Skip to main content

Async Operations

Artos uses asynchronous processing for long-running tasks like document generation. This guide explains how async operations work and best practices for handling them.

Why Async Operations?

Document generation involves multiple time-consuming steps:
  1. Content Extraction - Read and parse source documents
  2. Classification - Categorize and organize content
  3. Rule Processing - Apply extraction and validation rules
  4. Document Generation - Create formatted output
  5. Post-Processing - Optimize and finalize document
This can take several minutes to complete, making synchronous processing impractical for web APIs.

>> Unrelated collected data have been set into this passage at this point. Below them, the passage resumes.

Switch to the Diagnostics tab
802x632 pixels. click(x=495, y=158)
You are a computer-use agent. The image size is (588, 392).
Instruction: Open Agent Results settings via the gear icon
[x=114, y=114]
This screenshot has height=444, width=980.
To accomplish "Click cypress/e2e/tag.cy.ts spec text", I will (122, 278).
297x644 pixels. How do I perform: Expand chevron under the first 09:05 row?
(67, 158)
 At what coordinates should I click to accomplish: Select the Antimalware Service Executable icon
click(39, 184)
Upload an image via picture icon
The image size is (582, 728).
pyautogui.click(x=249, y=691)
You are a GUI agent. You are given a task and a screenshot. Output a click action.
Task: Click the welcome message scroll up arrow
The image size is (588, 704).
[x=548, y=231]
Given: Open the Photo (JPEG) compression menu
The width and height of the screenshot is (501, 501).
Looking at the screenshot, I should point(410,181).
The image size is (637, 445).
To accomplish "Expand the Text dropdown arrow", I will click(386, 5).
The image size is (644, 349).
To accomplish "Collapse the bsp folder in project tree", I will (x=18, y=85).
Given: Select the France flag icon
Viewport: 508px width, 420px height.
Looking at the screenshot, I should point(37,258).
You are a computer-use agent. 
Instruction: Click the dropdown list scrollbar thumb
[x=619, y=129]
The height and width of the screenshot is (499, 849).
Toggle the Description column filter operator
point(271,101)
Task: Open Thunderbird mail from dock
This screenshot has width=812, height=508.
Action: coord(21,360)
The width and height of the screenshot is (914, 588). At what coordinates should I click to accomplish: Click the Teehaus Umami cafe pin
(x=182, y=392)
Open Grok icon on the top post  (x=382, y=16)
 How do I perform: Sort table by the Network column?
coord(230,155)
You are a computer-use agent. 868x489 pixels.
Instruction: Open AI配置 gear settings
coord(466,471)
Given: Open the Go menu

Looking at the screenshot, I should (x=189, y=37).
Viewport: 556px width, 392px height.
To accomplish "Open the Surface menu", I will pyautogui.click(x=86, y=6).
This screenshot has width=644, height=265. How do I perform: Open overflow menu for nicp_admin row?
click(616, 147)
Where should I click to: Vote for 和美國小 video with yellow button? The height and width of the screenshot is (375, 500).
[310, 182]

Async operations enable:
  • Immediate Response - Client gets task ID immediately
  • Non-Blocking - Client can continue other work
  • Progress Tracking - Poll status at any time
  • Scalability - Server can process multiple requests
  • Reliability - Failed tasks can be retried

How Async Works in Artos

1. Request Submitted

Client submits document generation request:
POST /api/v1/documents/generate
Content-Type: application/json
Authorization: Bearer TOKEN

{
  "document_type": "CSR",
  "file_paths": ["s3://bucket/protocol.pdf"],
  ...
}

2. Task Queued (202 Accepted)

Request is accepted and queued as a Celery task:
HTTP/1.1 202 Accepted

{
  "message": "Document generation started",
  "task_id": "celery-task-uuid-abc123"
}
Key Points:
  • Response returned immediately (not waiting for completion)
  • HTTP status is 202 (Accepted), not 200 (OK)
  • Client receives task_id for tracking

3. Processing

The task is processed asynchronously in the background:
Time: 0s     - Request received, task queued
Time: 0-5s   - Extracting content from source documents
Time: 5-10s  - Classifying and organizing content
Time: 10-20s - Applying extraction rules
Time: 20-30s - Generating final document
Time: 30s    - Task complete
Client doesn’t wait - they can continue immediately.

4. Status Polling

Client polls the status endpoint to track progress:
GET /api/v1/documents/status/{task_id}
Authorization: Bearer TOKEN
Response includes current status:
{
  "task_id": "celery-task-abc123",
  "status": "Generating",
  "progress": null,
  "error": null
}
Status Values:
  • Generating - Task is currently processing
  • Complete - Task finished successfully
  • Failed - Task encountered an error

5. Result Retrieval

Once complete, retrieve the document:
GET /api/v1/documents/{document_id}
Authorization: Bearer TOKEN

Implementation Pattern

Basic Polling Pattern

import requests
import time

def generate_and_wait(api_url, token, payload, max_wait=600):
    # 1. Submit generation request
    response = requests.post(
        f"{api_url}/api/v1/documents/generate",
        headers={"Authorization": f"Bearer {token}"},
        json=payload
    )

    if response.status_code != 202:
        raise Exception(f"Failed to start generation: {response.json()}")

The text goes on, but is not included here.